**Extracted information**
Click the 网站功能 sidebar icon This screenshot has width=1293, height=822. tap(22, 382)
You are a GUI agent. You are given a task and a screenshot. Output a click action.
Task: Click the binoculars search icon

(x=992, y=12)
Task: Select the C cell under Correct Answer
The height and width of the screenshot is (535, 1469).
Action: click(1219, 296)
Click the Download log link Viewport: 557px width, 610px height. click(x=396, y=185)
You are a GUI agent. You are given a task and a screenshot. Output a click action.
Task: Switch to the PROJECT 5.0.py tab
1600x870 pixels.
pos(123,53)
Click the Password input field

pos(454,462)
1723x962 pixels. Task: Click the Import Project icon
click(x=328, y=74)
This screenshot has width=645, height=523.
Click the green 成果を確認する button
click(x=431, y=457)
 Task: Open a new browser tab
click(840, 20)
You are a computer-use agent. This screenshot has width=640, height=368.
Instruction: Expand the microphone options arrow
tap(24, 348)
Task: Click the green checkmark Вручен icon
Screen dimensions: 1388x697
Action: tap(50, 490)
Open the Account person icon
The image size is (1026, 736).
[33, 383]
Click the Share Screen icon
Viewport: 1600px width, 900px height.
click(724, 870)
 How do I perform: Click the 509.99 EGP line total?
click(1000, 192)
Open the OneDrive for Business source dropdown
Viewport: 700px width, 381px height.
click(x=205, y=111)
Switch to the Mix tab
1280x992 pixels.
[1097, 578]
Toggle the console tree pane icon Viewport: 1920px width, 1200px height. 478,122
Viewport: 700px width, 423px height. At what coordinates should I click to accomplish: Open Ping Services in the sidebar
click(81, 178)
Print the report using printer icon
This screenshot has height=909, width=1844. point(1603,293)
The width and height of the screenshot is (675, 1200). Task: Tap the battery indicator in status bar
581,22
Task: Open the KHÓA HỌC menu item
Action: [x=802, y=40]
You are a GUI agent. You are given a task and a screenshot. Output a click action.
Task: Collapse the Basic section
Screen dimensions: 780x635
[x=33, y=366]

**Exercise description**
All entries above must be reproduced without a single change.

**Output for this exercise**
Click the 网站功能 sidebar icon This screenshot has width=1293, height=822. tap(22, 382)
You are a GUI agent. You are given a task and a screenshot. Output a click action.
Task: Click the binoculars search icon

(x=992, y=12)
Task: Select the C cell under Correct Answer
The height and width of the screenshot is (535, 1469).
Action: click(1219, 296)
Click the Download log link Viewport: 557px width, 610px height. click(x=396, y=185)
You are a GUI agent. You are given a task and a screenshot. Output a click action.
Task: Switch to the PROJECT 5.0.py tab
1600x870 pixels.
pos(123,53)
Click the Password input field

pos(454,462)
1723x962 pixels. Task: Click the Import Project icon
click(x=328, y=74)
This screenshot has width=645, height=523.
Click the green 成果を確認する button
click(x=431, y=457)
 Task: Open a new browser tab
click(840, 20)
You are a computer-use agent. This screenshot has width=640, height=368.
Instruction: Expand the microphone options arrow
tap(24, 348)
Task: Click the green checkmark Вручен icon
Screen dimensions: 1388x697
Action: tap(50, 490)
Open the Account person icon
The image size is (1026, 736).
[33, 383]
Click the Share Screen icon
Viewport: 1600px width, 900px height.
click(724, 870)
 How do I perform: Click the 509.99 EGP line total?
click(1000, 192)
Open the OneDrive for Business source dropdown
Viewport: 700px width, 381px height.
click(x=205, y=111)
Switch to the Mix tab
1280x992 pixels.
[1097, 578]
Toggle the console tree pane icon Viewport: 1920px width, 1200px height. 478,122
Viewport: 700px width, 423px height. At what coordinates should I click to accomplish: Open Ping Services in the sidebar
click(81, 178)
Print the report using printer icon
This screenshot has height=909, width=1844. point(1603,293)
The width and height of the screenshot is (675, 1200). Task: Tap the battery indicator in status bar
581,22
Task: Open the KHÓA HỌC menu item
Action: [x=802, y=40]
You are a GUI agent. You are given a task and a screenshot. Output a click action.
Task: Collapse the Basic section
Screen dimensions: 780x635
[x=33, y=366]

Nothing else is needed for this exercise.